Republican Senator Demands EPA Scale Back Refinery Biofuel Waivers

  • Tuesday, 15 May 2018 11:38

Reuters

May 15, 2018

By Jarrett Renshaw

Republican Senator Chuck Grassley on Tuesday said Environmental Protection Agency chief Scott Pruitt must scale back the use of biofuels waivers for small refineries, or else he will join other lawmakers calling for Pruitt’s resignation.

The demand ramps up pressure on the embattled EPA administrator, who is already under pressure from mostly Democratic lawmakers to step down over controversies that include high spending on travel and security.

Corn state senators like Iowa’s Grassley have been infuriated by the EPA’s decision to provide an unusually large number of waivers to refineries in recent months, exempting them from a law that requires biofuels like ethanol be mixed into the nation’s fuel.

The EPA has authority to exempt small refineries from the Renewable Fuel Standard if they can prove complying would cause them economic hardship - but biofuels advocates say overusing the waivers kills demand for ethanol.

“I am sick and tired of messing around with this anymore,” Grassley said in a call with reporters, referring to the EPA’s handling of biofuels regulation.

Asked if he thought EPA would scale back the use of the small refinery waivers, Grassley said: “They better, or else I am going to be calling for Pruitt’s resignation.”

The EPA has said its criteria for approving hardship waivers for small refineries has not changed from past years.

Several Democratic lawmakers have called on Pruitt to step down in recent weeks, but President Donald Trump has thrown his support behind the agency chief, saying he is doing a “fantastic” job rolling back hurdles to industry.

Trump has been seeking to mediate discussions with lawmakers over the future of the Renewable Fuel Standard in recent months with an eye toward reducing the regulatory cost for refiners without undermining ethanol demand.

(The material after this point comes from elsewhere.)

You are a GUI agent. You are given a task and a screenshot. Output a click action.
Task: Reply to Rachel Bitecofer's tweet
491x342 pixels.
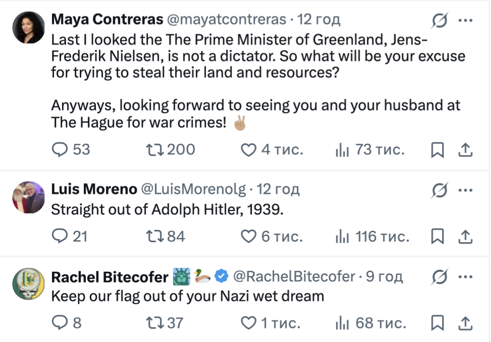coord(60,323)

Trump told lawmakers in a closed-door meeting last week that he had decided to do so by expanding sales of high-ethanol gasoline called E15, counting ethanol exports toward annual volumes quotas, and cutting back the use of waivers, according to a source briefed on the meeting.

The corn lobby supports expanding sales of E15 and reducing the waiver program, but opposes counting exports toward volume quotas. The oil industry, meanwhile, is resisting the expansion of E15 - because it worries the move will cut petroleum’s share of the fuel market - and supports both the waivers and the export tweak as ways of cutting regulatory costs.